側室として入宮した明姫はもちろん独立した殿舎を与えられている。この殿舎付きの尚宮はむろんいるが、大人しい人なので、現実に殿舎の人事やすべての采配を取り仕切っているのはヒャンダンであった。
当初は明姫の伯母である崔尚宮を明姫付きにという話もあった。それはユンの強い意向でもあったのだが、これには崔尚宮自身が意外にも断った。
―明姫と私が血縁であるというのは、後宮でも内密にしております。幼い明姫が後宮に入るまで度々生命を狙われたことを思えば、敢えて明姫の氏素性を他に知られるようなことは慎むべきかと存じます。
本心では崔尚宮も側室となった姪の側にいてやりたい。尚宮として側から支えたいと願うのは当然であったが、国王直々の意向で崔尚宮が金淑媛付き(ちなみに明姫は本当の素性を隠しているため、金氏を名乗っている)の尚宮に抜擢されたとなれば、そこに何らかの理由があることを詮索したがる輩がいないとも限らない。

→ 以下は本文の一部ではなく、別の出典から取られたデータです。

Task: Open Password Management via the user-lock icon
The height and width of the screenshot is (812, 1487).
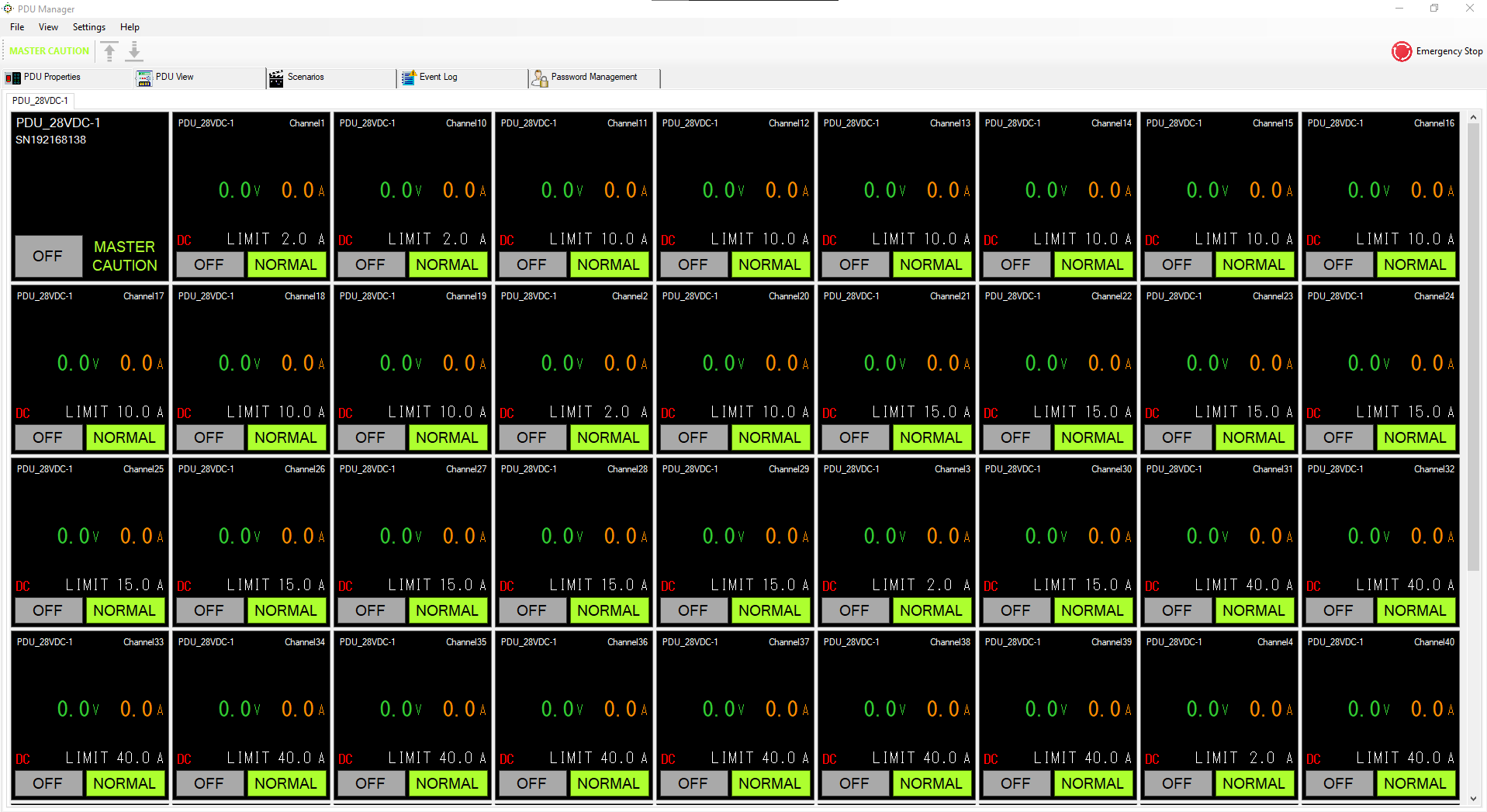Action: pos(540,78)
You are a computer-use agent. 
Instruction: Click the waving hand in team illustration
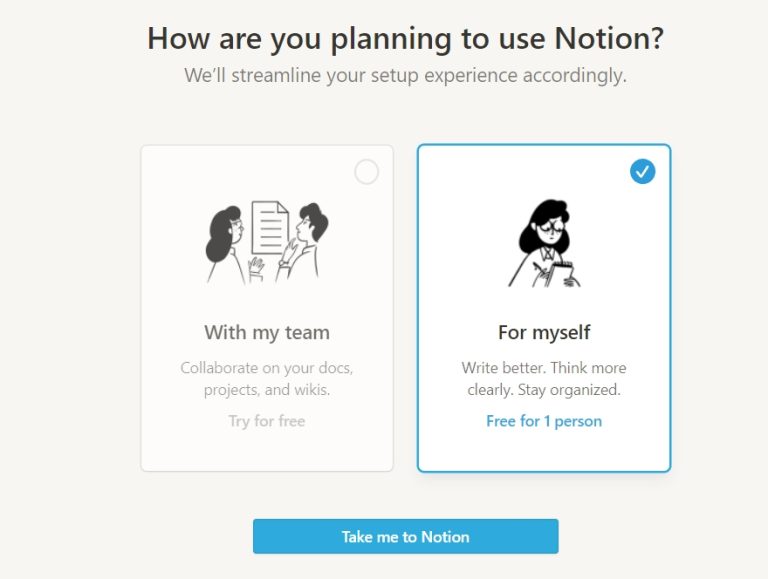[x=256, y=268]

そのため、崔尚宮は今までどおり大妃付きとして仕えることになった。
この殿舎の人事を一手に引き受けるヒャンダンがその新入りを仕方なく引き受けたのは、今からほんのふた月ほど前のことだ。使ってみると、別にそこまで機転が利かないこともないし、むしろ利発な方だと判った。

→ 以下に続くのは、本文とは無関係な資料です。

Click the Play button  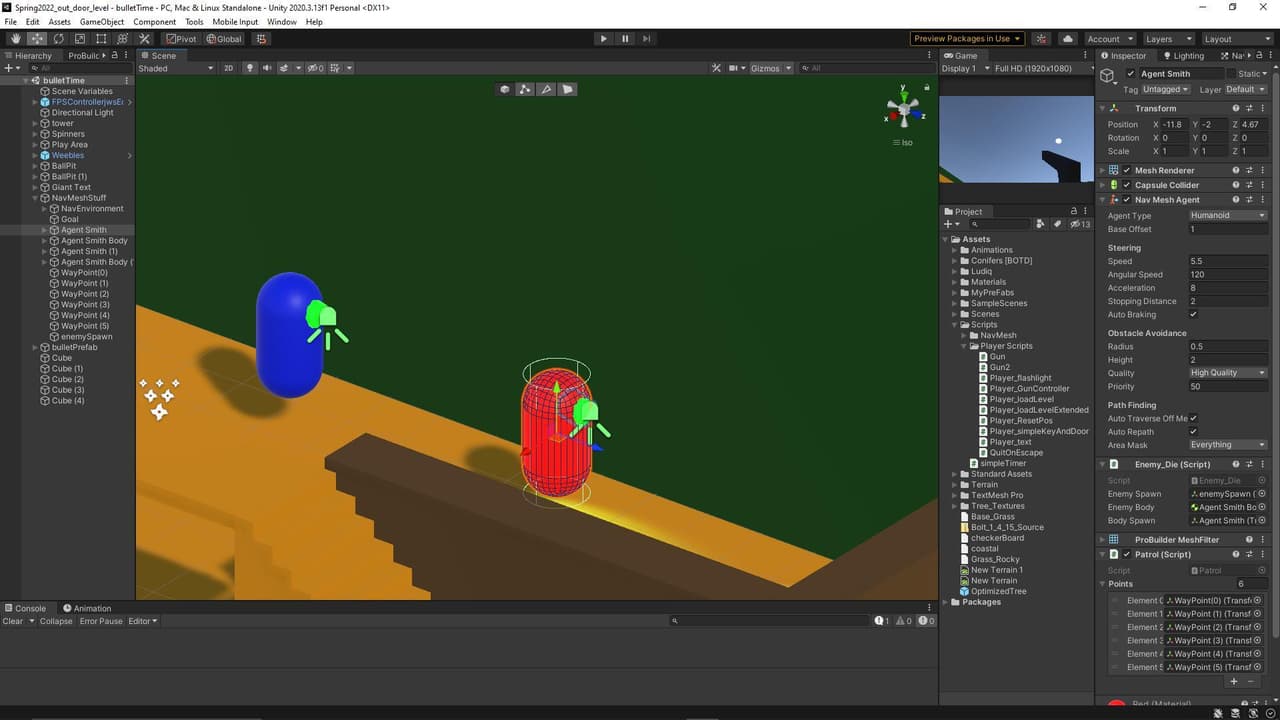coord(603,39)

では何故、そんな娘がこの歳まで見習いでいたのかと疑問は残った。しかし、大妃の意向が働いていると知れている今、あれこれと詮索しても無意味である。それでなくとも大妃は明姫を快く思っていない。大妃の推薦した女官を拒絶すれば、余計に明姫への憎しみを煽ることになりかねない。
ヒャンダンは小首を傾げ、下級女官を見つめた。
「何故、そのようなことを私に訊ねるのだ?」
先輩らしい威厳を漂わせて訊ねると、成氏(ソンし)を名乗るその女官は淡々と応えた。
「いつもは落ち着いていらっしゃる洪女官さまが取り乱しているようにお見受けしたもので」
まるで狐を彷彿とさせるのっぺりとした面に細くつり上がった眼には、およそ感情というものが窺えない。物言いもどこまでも平坦だ。